Юноши уселись в лодку. Пришлось грести довольно долго, прежде чем они подплыли к лотосовому пруду.
Огромный лотосовый пруд полнился яркой зеленью изумрудных листьев, которые росли целыми зарослями друг над другом, маленькие — размером с тарелку, большие — будто раскрытый зонт. По краям пруда листья росли пореже и пониже, качаясь на поверхности воды. Ближе к центру — теснились друг к другу и поднимались высоко на стеблях, скрывая под собой и лодку, и людей на ней. Но если где-то листья начинали шевелиться, задевая друг друга, становилось ясно, что внутри кто-то есть.
Маленькая лодка из Пристани Лотоса заплыла в этот изумрудно-зелёный мир. Вокруг свисали целые заросли больших зелёных отцветших лотосов, набитых семенами. Один юноша остался править лодкой, остальные принялись за дело. Крупные головки лотосов росли на тонких стеблях, гладкую поверхность которых покрывали мелкие колючки. Но они совсем не ранили ладони — стоило только согнуть стебель, и он легко обламывался. Юноши срывали лотосы вместе с длинными стеблями, чтобы по возвращении можно было поставить их в вазу. Говорят, так можно сохранить лотосы свежими несколько дней. По крайней мере, в этом клятвенно заверил юношей Вэй Усянь, который тоже где-то услышал, но не знал наверняка, правда ли это.
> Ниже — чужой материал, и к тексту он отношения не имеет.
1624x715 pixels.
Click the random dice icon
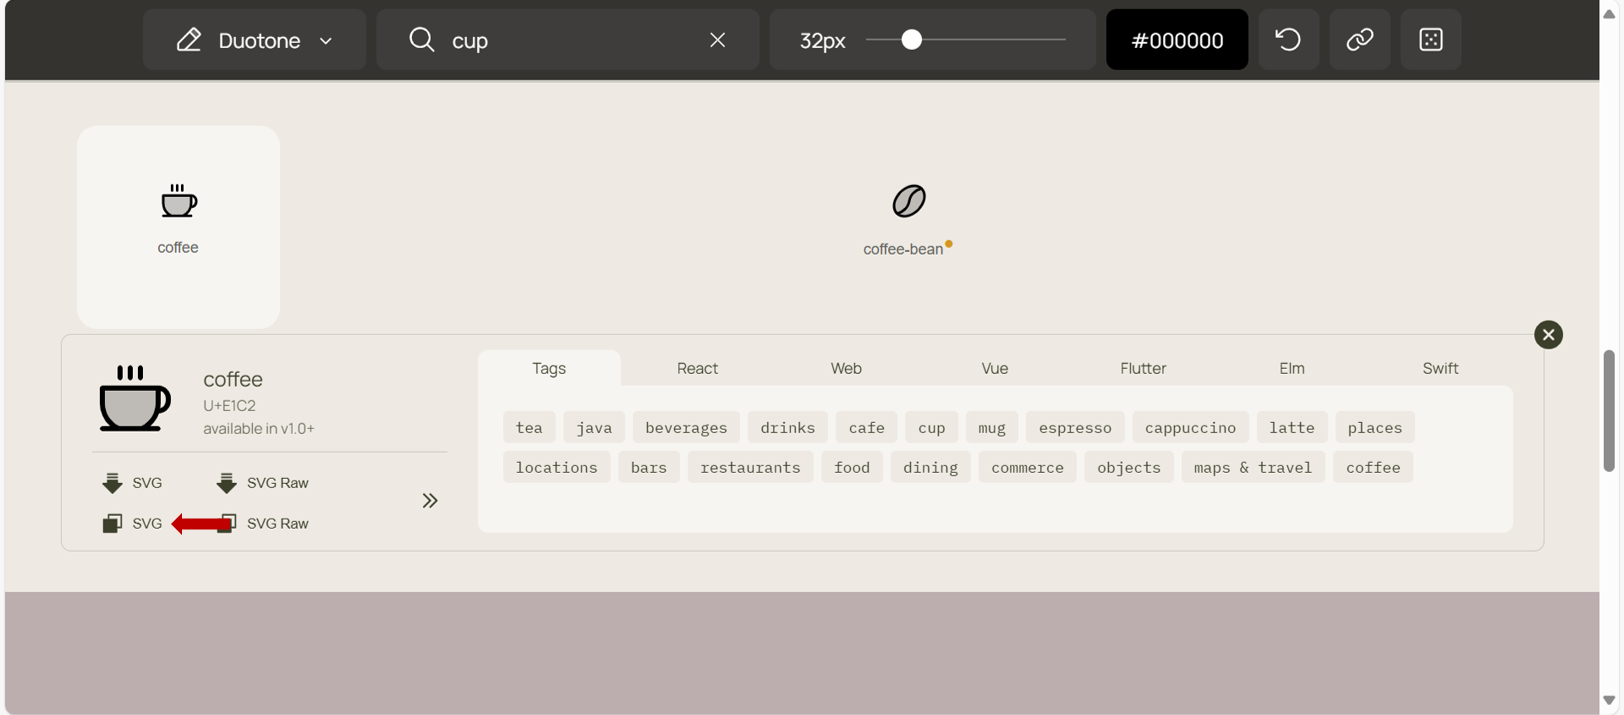coord(1430,40)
Сам он сорвал несколько стеблей, тут же почистил один, полный семян, и забросил горсть в рот. Поедая нежные сочные плоды лотоса, Вэй Усянь начал бормотать себе под нос что-то вроде напева:
— Я угощу тебя лотосами, а ты чем меня угостишь?
Цзян Чэн, услышав, спросил:
— Кого ты собрался угощать?
— Ха-ха, уж точно не тебя!
Он как раз собрался сорвать ещё лотос, чтобы запустить им в лицо Цзян Чэну, как вдруг зашипел «Тсс» и проговорил:
— Нам конец, старик сегодня здесь!
Стариком он назвал пожилого крестьянина, который выращивал лотосы в этом пруду. Насколько он старый, Вэй Усянь точно сказать не мог, но по его разумению, если Цзян Фэнмяня он звал дядей, то всех, кто старше Цзян Фэнмяня, можно называть стариками. Сколько Вэй Усянь себя помнил, мужчина был хозяином этого пруда. Каждое лето он заявлялся сюда воровать лотосы, частенько был пойман стариком и им же бит. Вэй Усянь даже подозревал, что старик — перерождение лотосового демона, поскольку, если лотосов в пруду становилось меньше, он видел это как на ладони, и наносил столько ударов, скольких лотосов не досчитался. Его лодка легко скользила по воде, а вместо весла старик пользовался бамбуковым шестом, который с глухими ударами пребольно обрушивал на нарушителей.